Let's make a first partition, of size S. Make a second one of size S times a constant k, smaller than 1. Then make one of size S times k^2. Keep on adding partitions, each one smaller than the previous by this k factor. Go on till you fill-up the hard disk, which may as well be NEVER. That depends on the choice of the initial size and on the reduction constant, of course.

And if we do never fill the disk, we'd like to waste as little space as possible. Our planet is endangered enough without us throwing away hard-disk sectors.

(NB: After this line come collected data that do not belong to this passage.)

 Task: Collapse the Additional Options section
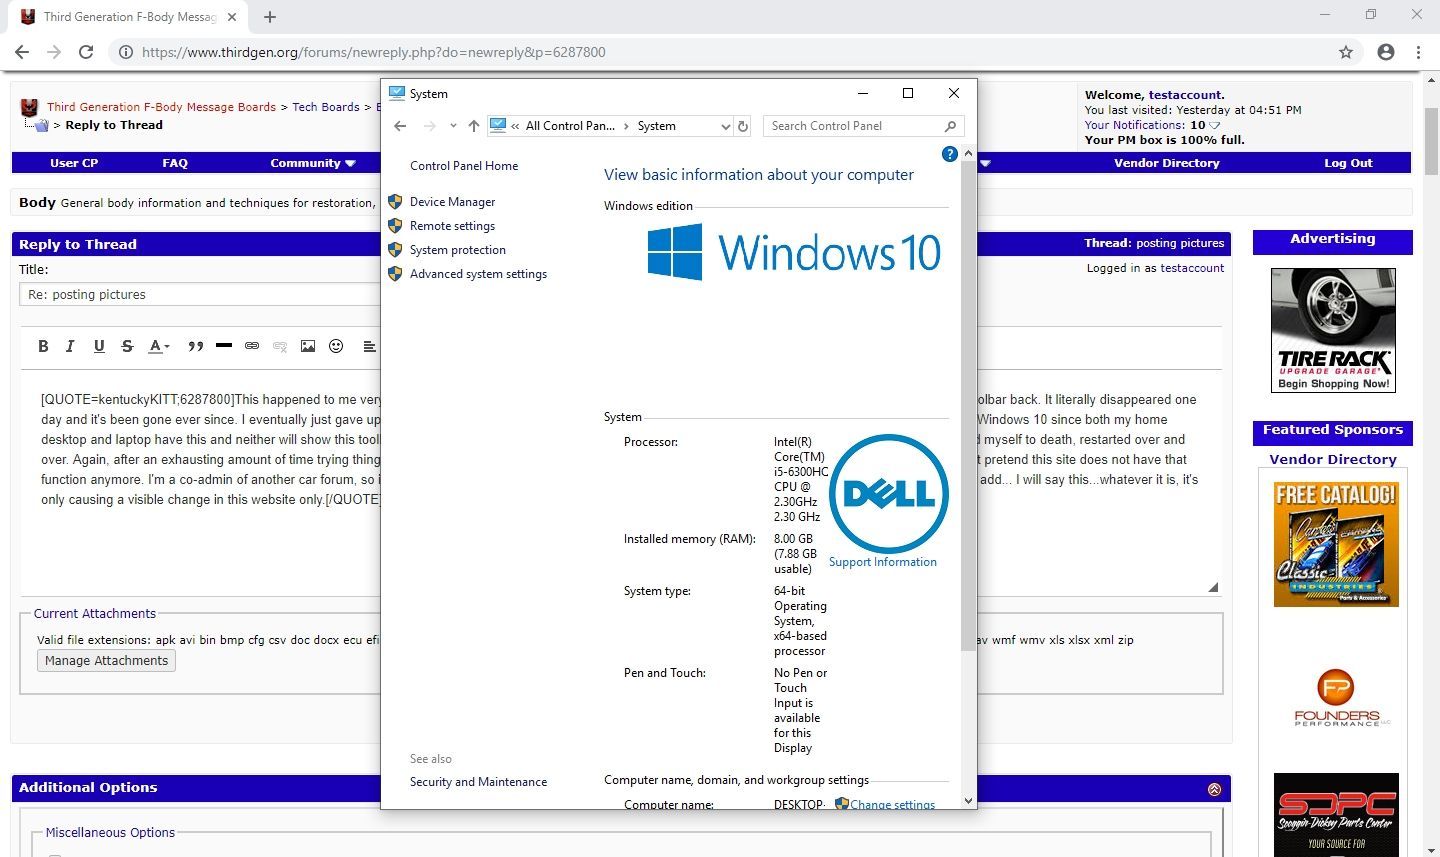(1214, 789)
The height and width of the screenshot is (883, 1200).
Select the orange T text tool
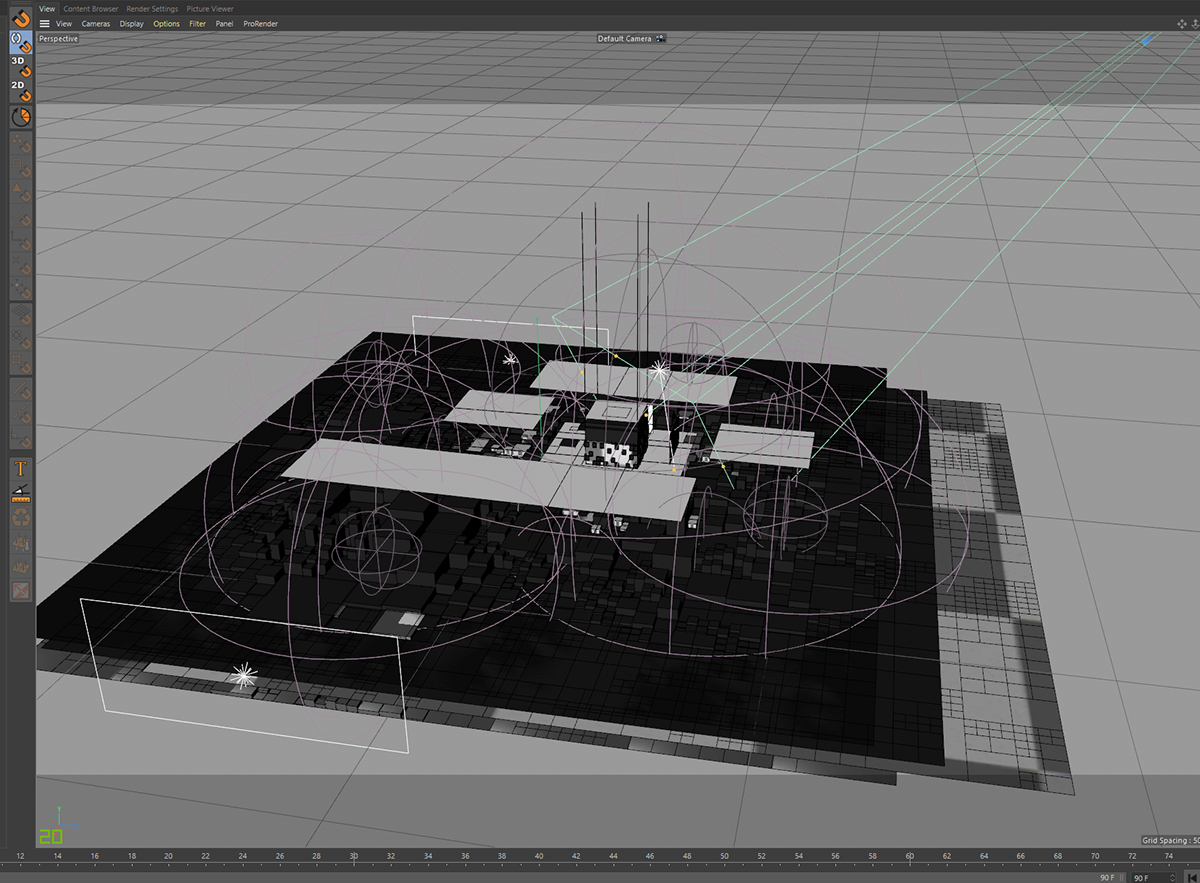pyautogui.click(x=21, y=468)
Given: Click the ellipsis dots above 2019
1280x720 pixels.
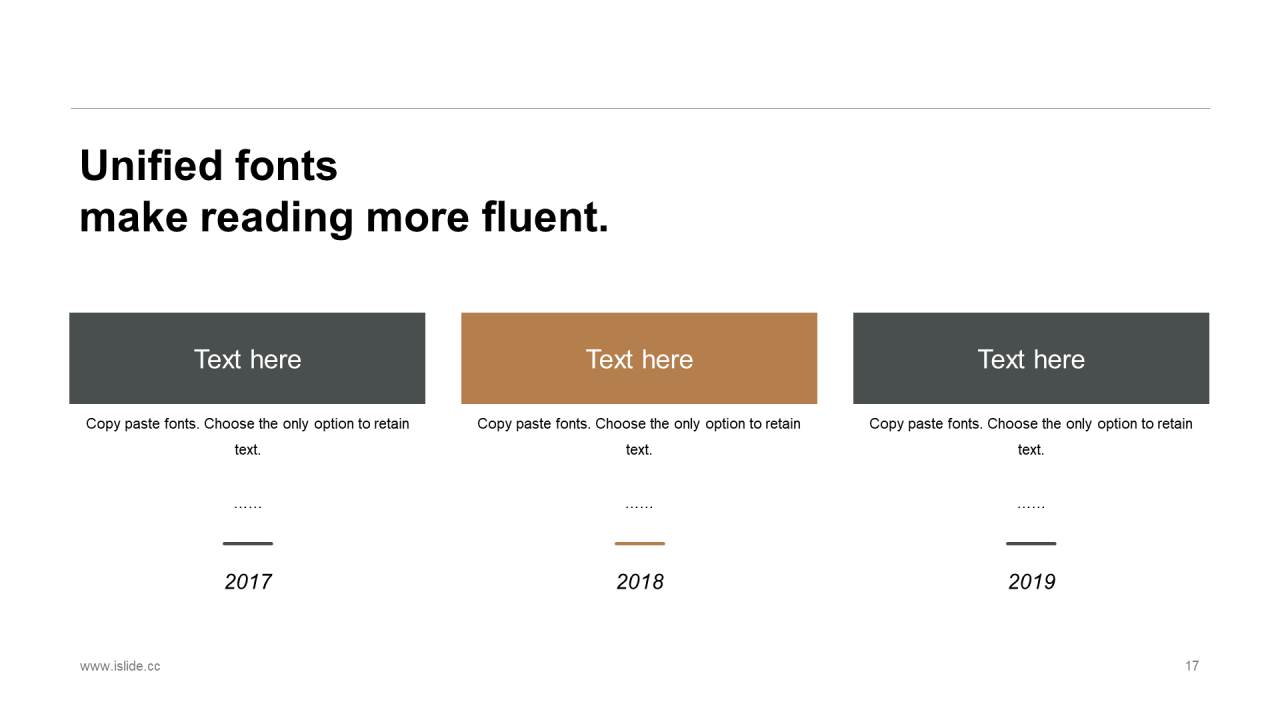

So, ready with pencil and paper:
The first partition account for a size S.
The second one for k S.
The third one for size k^2 S.

Thus, at the i-th step we have S + ... + k^(i-1) S.
This amounts to S times 1 + k + ... + k^(i-1), which, as well-behaved as it is, happens to equal the much more palatable expression ( 1 - k^i ) / ( 1 - k ).

The powers of k get smaller and smaller, just like Achilles's steps, because we have taken care to choose a k smaller than one, so that each multiplication by k is a reduction.
Thus, the expression gets nearer and nearer to 1 / ( 1-k ), without reaching it. The total space taken by our infinity of partitions is S/(1-k). We want it to equal the total space T on the hard-disk, so that nothing's lost.

We have three parameters (S, T and k) linked by the relation

T = S / (1-k)

Fixing two, the other one is determined.

You have a disk of size T and want the biggest partition to be S, then the reduction factor k has to be 1 - S/T.
You want the proportion of two consecutive partitions to be k and have a disk of size T, then start with a partition of dimension S = T(1-k).
You need a big partition of size S and want to encompass all smaller sizes by steps of proportion k, then go buy a drive of size T = S / (1-k).

That's all there is to it.

As to the proportion, I could suggest a few:

1/2 is very appealing: the biggest partition takes exactly half of the space, the second one a quarter and so on. The gaps are a bit too wide to my taste and I'd rather prefer the size to half every two steps, so I usually choose sqrt(1/2) =~ 0.7071. The starting size is 0.2929 T, a little less than one third of the total space. Another interesting factor is the golden section (sqrt(5)-1)/2 =~ 0.6180, starting with a partition of size (3-sqrt(5))/2 S =~ .3820 S.

You can choose your favourite number, taking the inverse if it exceeds 1.

Numerologically fit ones include e/pi, 1/sqrt(pi), 1/sqrt(e), 1/sqrt(3).